Javier Rioyo
Llevo años despotricando contra eso que se llama puente aéreo. Una forma de transportarnos que no consigue unir Madrid con Barcelona, ni a los madrileños con los barceloneses. Y no será porque no lo intentamos. Un lleno que se repite a casi cualquier hora del día. No porque sea barato, ni cómodo, ni puntual, ni amable… es porque es el único. ¡Ya hablaremos cuando llegue el tren! Me pienso reír del puente, de Iberia y de los aéreos. Pero ahora lo que toca es tragar y tragar. En fin, paciencia y rezos por el AVE.
De trenes acabo de recibir los cuentos y poemas premiados por la Fundación de Ferrocarriles Españoles. Aviso para escritores despistados: son de los mejor dotados de esa selva de muchos premios. Hay unos premios de relato corto y otro de poemas.
Antonio Machado se llama el de poesía y Camilo José de Cela el de cuentos. Y en dinero se llaman así: 15 mil euros a los primeros y 5 mil a los segundos. El premio ya tiene un curioso historial, un buen nivel.

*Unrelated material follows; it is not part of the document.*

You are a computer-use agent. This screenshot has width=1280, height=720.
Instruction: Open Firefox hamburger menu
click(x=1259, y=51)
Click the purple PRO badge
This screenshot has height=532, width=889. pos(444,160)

Este año los premiados en prosa han sido Fernando León de Aranoa, que ha vencido al veterano Abilio Estévez. Y en poesía el joven Antonio Lucas se impone a Ana Merino. Pero yo no quería hablar de esto, se me han cruzado los trenes en mi historia del puente aéreo, aunque me gustan algunos de los cuentos y los poemas que editan los ferrocarriles este año.

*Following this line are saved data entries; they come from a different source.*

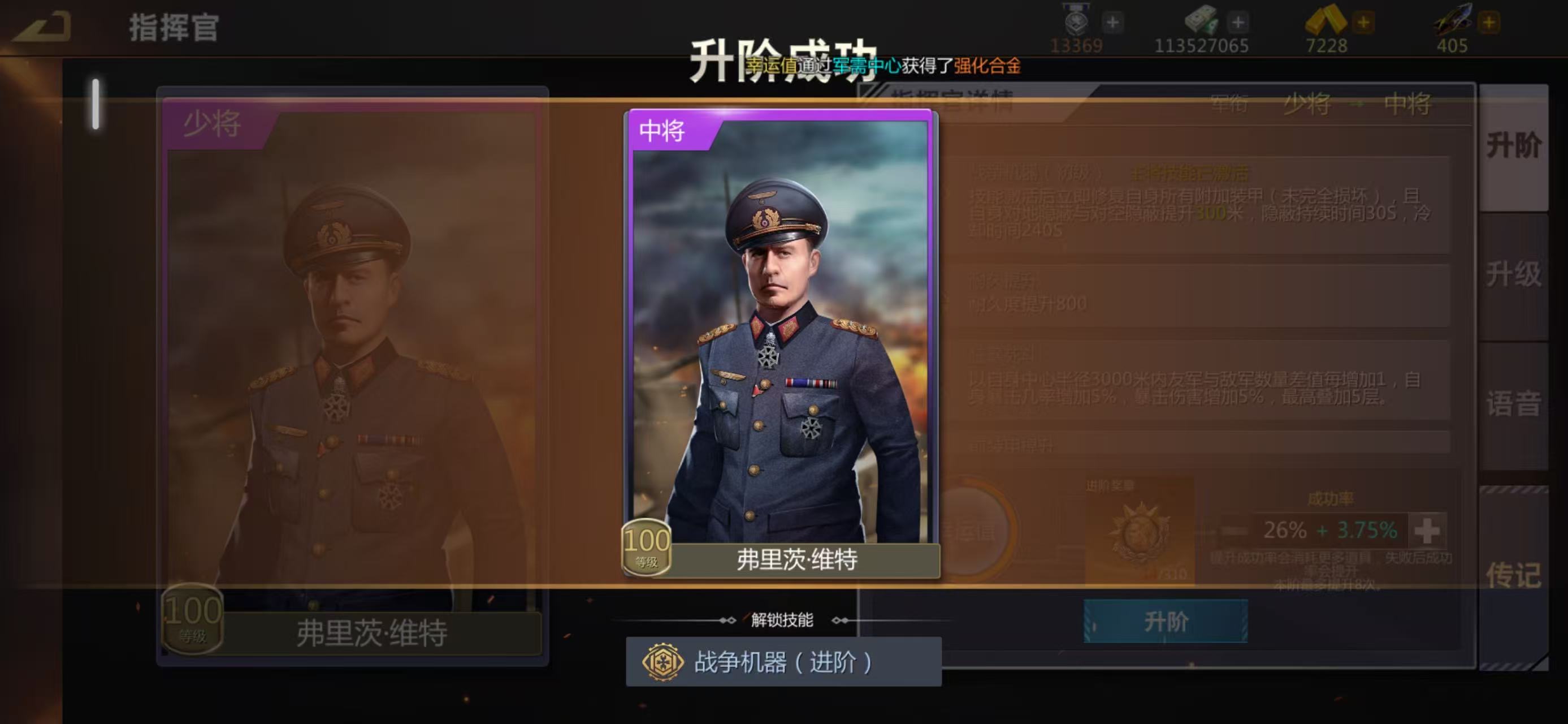Add more medals with the plus icon
Viewport: 1568px width, 724px height.
(1112, 23)
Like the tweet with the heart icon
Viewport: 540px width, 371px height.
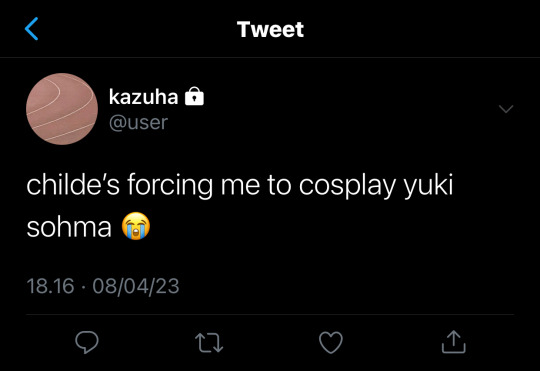coord(331,342)
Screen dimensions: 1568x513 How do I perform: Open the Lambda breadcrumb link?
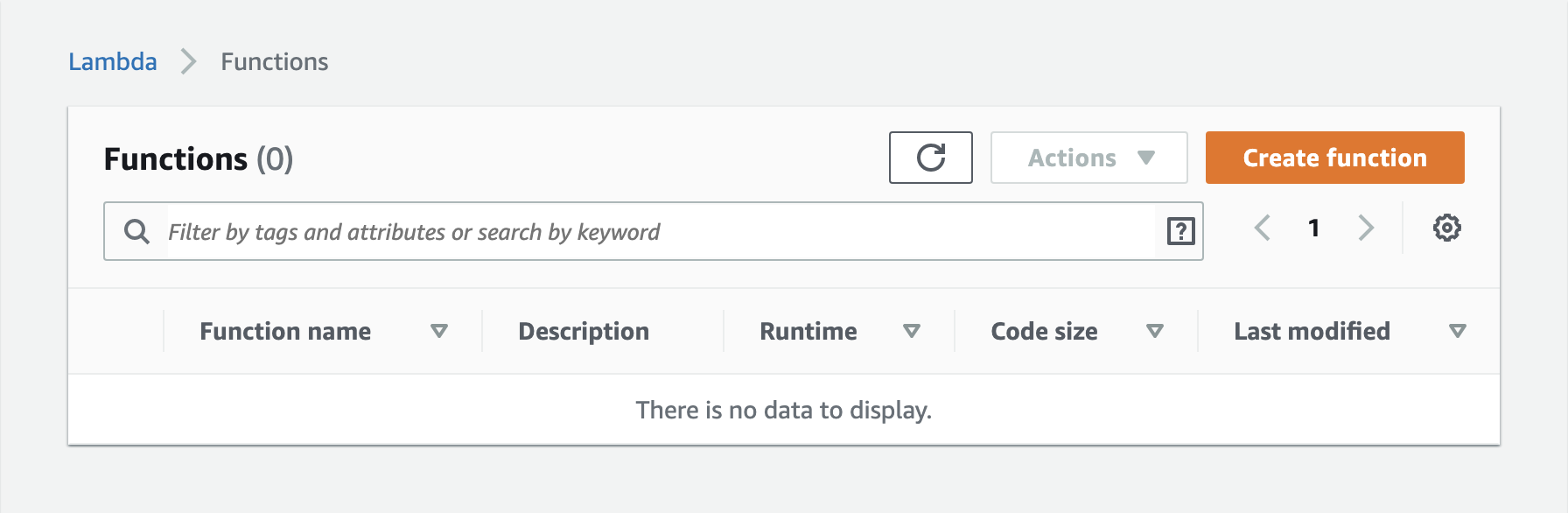coord(113,62)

Yo pretendía hablar de la última, corta y eficaz novela de Enrique Murillo. Especialmente pensada para los usuarios del puente aéreo y para los amantes de las pequeñas intrigas cotidianas. La historia, que está basada en un relato que escuché, escuchamos, hace años en un bar madrileño que me era muy cercano, en compañía de Murillo y Dulce Chacón a la periodista Rosana Torres. Aquella era la historia de unas cenizas de un muerto muy querido por quien las transportaba, las cenizas del mismo padre de Rosana Torres, y de cómo a veces la muerte, los muertos, se nos pegan a las uñas. No les contaré mucho, así se llama el relato que en la resucitada Bruguera publica Murillo: La muerte pegada a las uñas.

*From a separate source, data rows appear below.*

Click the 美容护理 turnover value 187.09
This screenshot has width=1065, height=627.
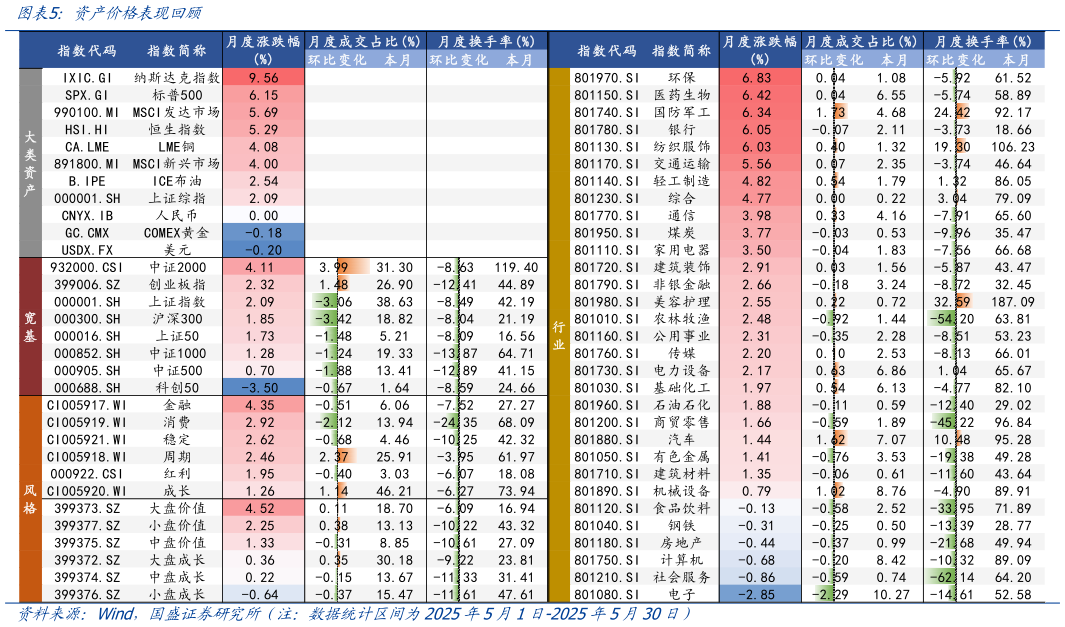[x=1007, y=300]
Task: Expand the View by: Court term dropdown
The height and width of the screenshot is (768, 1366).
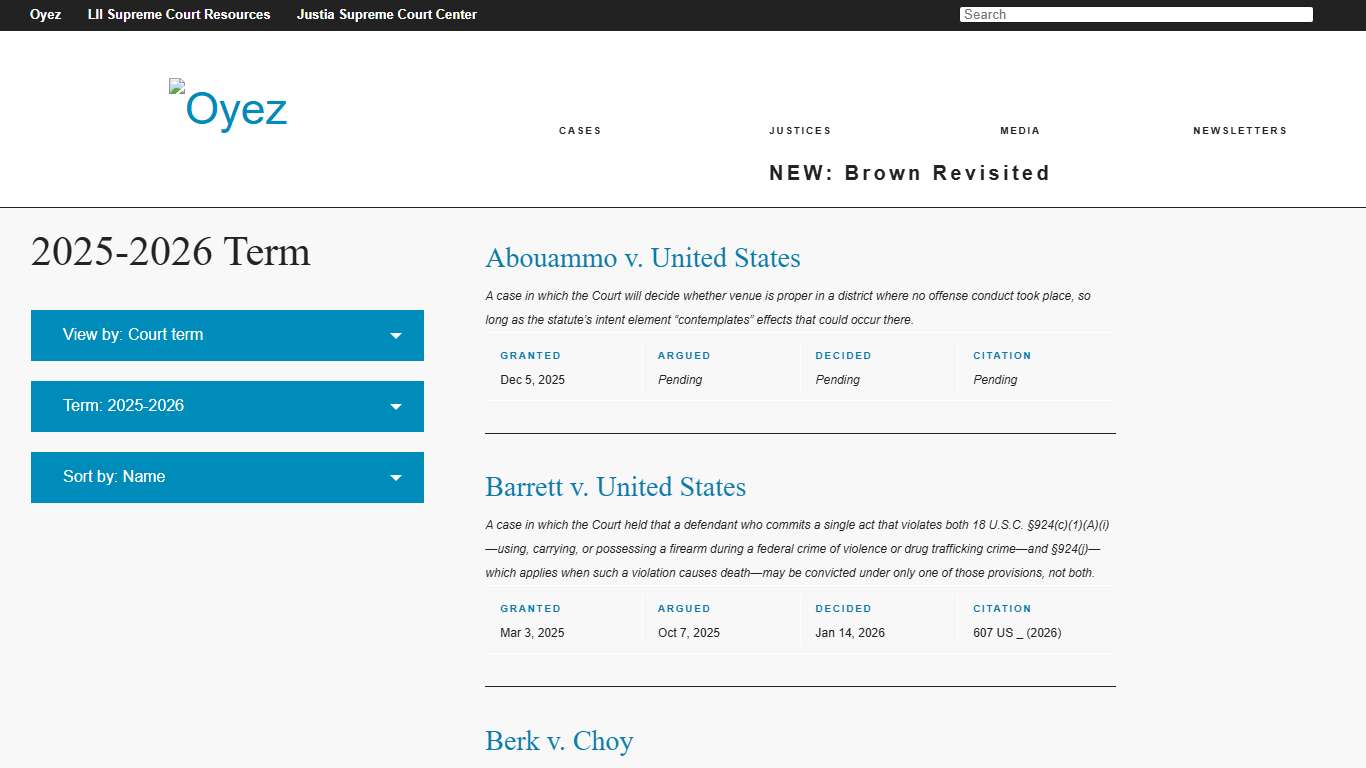Action: click(226, 335)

Todo el relato transcurre en un trayecto del puente aéreo. Un accidentado viaje de Barcelona a Madrid una mañana cualquiera de un día laborable. Al protagonista le sucede algo horrible, inusual, excéntrico y llamativo, el pasajero que ocupa el asiento de su lado no para de hablar en todo el viaje -retrasos incluidos- al tranquilo ejecutivo que pensaba hacer lo que siempre hacemos, viajar sin mirarnos, sin hablarnos, sin sentirnos. Viajar como viajamos esa fauna de pasajeros de esa cosa llamada puente aéreo. Yo me bajo en la próxima.